About the course

This course was originally written by Thomas Robitaille, and was adapted by Markus Demleitner, Robert Schmidt, and myself.

The web page for this course is [https://www.lsw.uni-heidelberg.de/users/hludwig/teaching/pycourse/].

The lecturer is Hans-G. Ludwig. You can contact me during the course and at H.Ludwig@lsw.uni-heidelberg.de

Topics

  • Using the IPython Notebook
  • Introduction to Python
  • Modules and Functions
  • Introduction to Numpy and Matplotlib
  • Reading/writing data from files
  • Introduction to Scipy (interpolation, integration, fitting)
  • Object-oriented programming
  • Applying Python to scientific problems ( always on ones mind )

Structure

The block course lasts five days, and each day will follow this schedule:

  • 9:00-10:30 - lecture/exercises
  • 10:30-11:00 - break
  • 11:00-12:30 - lecture/exercises
  • 12:30-13:30 - break for lunch
  • 13:30-14:30 - lecture/exercises
  • 14:30-17:00 - computer pool available to finish homework

The lectures will be mixed with exercise sessions - from time to time I will give you 5 or 10 minutes to complete a given task/exercise. I shall post the solutions of these exercises each day around 16:00 so that you can check your own soliutions.

There will be problem sets during the week, and you will be required to hand these in a deadline indicated on the problem sheet. An average of 60% in the problem sets will be required to obtain 2 credits points at the end of the course. Each participants has to hand in her/his own solution. There is no mandatory presence at the course. The successful participation will be judged based on the handed-in solutions.

The course will be given in English.

I am happy to review or talk about your code/solutions to exercises.

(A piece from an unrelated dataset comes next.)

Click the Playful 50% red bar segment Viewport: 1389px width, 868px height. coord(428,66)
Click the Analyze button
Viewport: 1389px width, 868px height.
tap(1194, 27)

Solutions to problem sheets

All solutions should be submitted as IPython (/Jupyter) notebooks or python programs (one notebook/program per problem set). Please use a filename that contains the name of the problem sheet and your name in the form problemX_familyname.ipynb.

The files should be mailed to Marta Reina-Campos at reina.campos@uni-heidelberg.de.

The following criteria are taken into account for grading problem sets - the notebook/program should:

  • run with no errors under python3
  • produce the correct results
  • be clearly readable, and include text to explain what you are doing and why
  • not include any unused code! (-> readability)
  • be well presented

Please make use of the ability to add comments and text around your code. Make it so that someone not familiar with the problem could read it and understand your solution. If I/O is performed think about the environment in shich the notebook needs to be executed.

There is never a unique solution to a problem, so it does not matter if your programs do not look the same as somebody else's! What matters most is that you get a chance to make mistakes and learn from them.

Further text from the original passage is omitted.